Although lithotripsy evolved in Europe first, it soon crossed the Atlantic. One American doctor enthused that “any expedient calculated to supersede so dreadful an operation as lithotomy [a surgical opening of the bladder], should be embraced with eagerness,” while another proclaimed that “since the discovery of vaccination nothing so interesting to humanity has been made known.” The first successful lithotripsy in America took place in New York City, performed by L. Depeyre in October 1830. The procedure was firmly established by 1840, but remained confined to a small number of surgeons willing to devote themselves to mastering the challenging technique.

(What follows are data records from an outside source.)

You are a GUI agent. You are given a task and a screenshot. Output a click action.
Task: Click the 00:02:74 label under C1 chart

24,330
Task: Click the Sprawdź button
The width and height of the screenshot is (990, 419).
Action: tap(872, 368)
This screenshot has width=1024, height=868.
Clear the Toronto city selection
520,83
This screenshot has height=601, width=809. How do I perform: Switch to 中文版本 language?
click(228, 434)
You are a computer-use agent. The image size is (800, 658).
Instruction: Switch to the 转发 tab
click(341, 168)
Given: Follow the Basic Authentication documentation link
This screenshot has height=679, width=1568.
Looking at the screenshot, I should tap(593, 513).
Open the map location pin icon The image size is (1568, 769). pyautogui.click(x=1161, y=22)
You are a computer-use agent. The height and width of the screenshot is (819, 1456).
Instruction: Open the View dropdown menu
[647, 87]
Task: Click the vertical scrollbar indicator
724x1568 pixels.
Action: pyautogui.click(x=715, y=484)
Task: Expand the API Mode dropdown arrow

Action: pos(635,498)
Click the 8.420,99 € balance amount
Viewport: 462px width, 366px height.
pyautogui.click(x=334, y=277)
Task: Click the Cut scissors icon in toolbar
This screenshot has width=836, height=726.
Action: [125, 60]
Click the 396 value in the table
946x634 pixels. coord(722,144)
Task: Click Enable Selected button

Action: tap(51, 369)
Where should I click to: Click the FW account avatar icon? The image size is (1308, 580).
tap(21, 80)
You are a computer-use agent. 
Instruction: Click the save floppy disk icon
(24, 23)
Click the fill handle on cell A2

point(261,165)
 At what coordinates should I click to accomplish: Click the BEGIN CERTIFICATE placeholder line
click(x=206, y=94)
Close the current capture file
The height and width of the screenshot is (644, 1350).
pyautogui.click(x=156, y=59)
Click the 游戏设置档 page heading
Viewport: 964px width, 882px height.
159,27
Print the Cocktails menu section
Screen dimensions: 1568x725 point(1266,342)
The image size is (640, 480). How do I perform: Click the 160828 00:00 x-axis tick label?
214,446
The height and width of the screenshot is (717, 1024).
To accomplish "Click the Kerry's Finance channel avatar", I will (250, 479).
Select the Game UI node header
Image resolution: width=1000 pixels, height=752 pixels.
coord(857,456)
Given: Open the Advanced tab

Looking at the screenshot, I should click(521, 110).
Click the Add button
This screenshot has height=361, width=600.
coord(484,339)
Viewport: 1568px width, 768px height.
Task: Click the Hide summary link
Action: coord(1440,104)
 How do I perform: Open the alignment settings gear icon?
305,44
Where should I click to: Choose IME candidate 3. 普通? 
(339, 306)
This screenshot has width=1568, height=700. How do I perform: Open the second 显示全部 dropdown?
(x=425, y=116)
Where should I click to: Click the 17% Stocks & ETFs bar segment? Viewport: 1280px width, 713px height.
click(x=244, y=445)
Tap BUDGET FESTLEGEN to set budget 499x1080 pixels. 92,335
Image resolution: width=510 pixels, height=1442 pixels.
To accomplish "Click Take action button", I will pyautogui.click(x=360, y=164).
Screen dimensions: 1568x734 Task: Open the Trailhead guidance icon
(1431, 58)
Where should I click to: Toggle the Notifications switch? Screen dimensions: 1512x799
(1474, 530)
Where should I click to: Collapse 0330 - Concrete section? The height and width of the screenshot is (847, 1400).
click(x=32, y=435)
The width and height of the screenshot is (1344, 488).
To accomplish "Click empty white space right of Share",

In Cleveland, Ruben A. Vance (1845-1894) emerged as an outspoken proponent of lithotripsy. Born and raised in Gallipolis, Ohio, Vance studied medicine at the University of Michigan and Bellevue Hospital Medical College. He began his career in New York City, interrupted by two years studying medicine abroad, but left when life in that city took a toll upon his health. Vance returned to Ohio, settling first in Gallipolis, then Cincinnati, and finally Cleveland.
In 1881, he accepted the chair of surgery at the Medical Department of the University of Wooster (a forerunner of Case Western Reserve University School of Medicine). Vance brought to Cleveland an exemplary training in surgery, as well as familiarity with the most up to date instrumentation. He was consulting surgeon to St. Alexis Hospital (est.1884), and was chief of staff there until his death in 1894.
As a surgeon Vance performed a wide array of procedures, which was customary before the extreme specialization of our own time. One operation especially intrigued Vance: lithotripsy. There was considerable controversy surrounding this technique, however. Advocates contended that it posed less serious risks than the open wound of lithotomy, while detractors argued that many patients were not suited for lithotripsy and would likely experience adverse complications. During the last fifteen years of his life, Reuben Vance remained a steadfast champion of lithotripsy in Cleveland. He asserted that the procedure was likely to have a favorable outcome if the patient was in a good state of health and received adequate anesthesia (morphine).
In the early 1880s acceptance of the procedure was stimulated by the advent of litholapaxy, which combined lithotripsy and bladder irrigation, so that bladder stones could be crushed and flushed in just one session. (Modern lithotripsy entails the use of sound waves to shatter stones.) Following Reuben Vance’s death from typhoid fever in 1894, his lithotripsy instruments were acquired by Samuel W. Kelley, who donated them to the Dittrick Museum.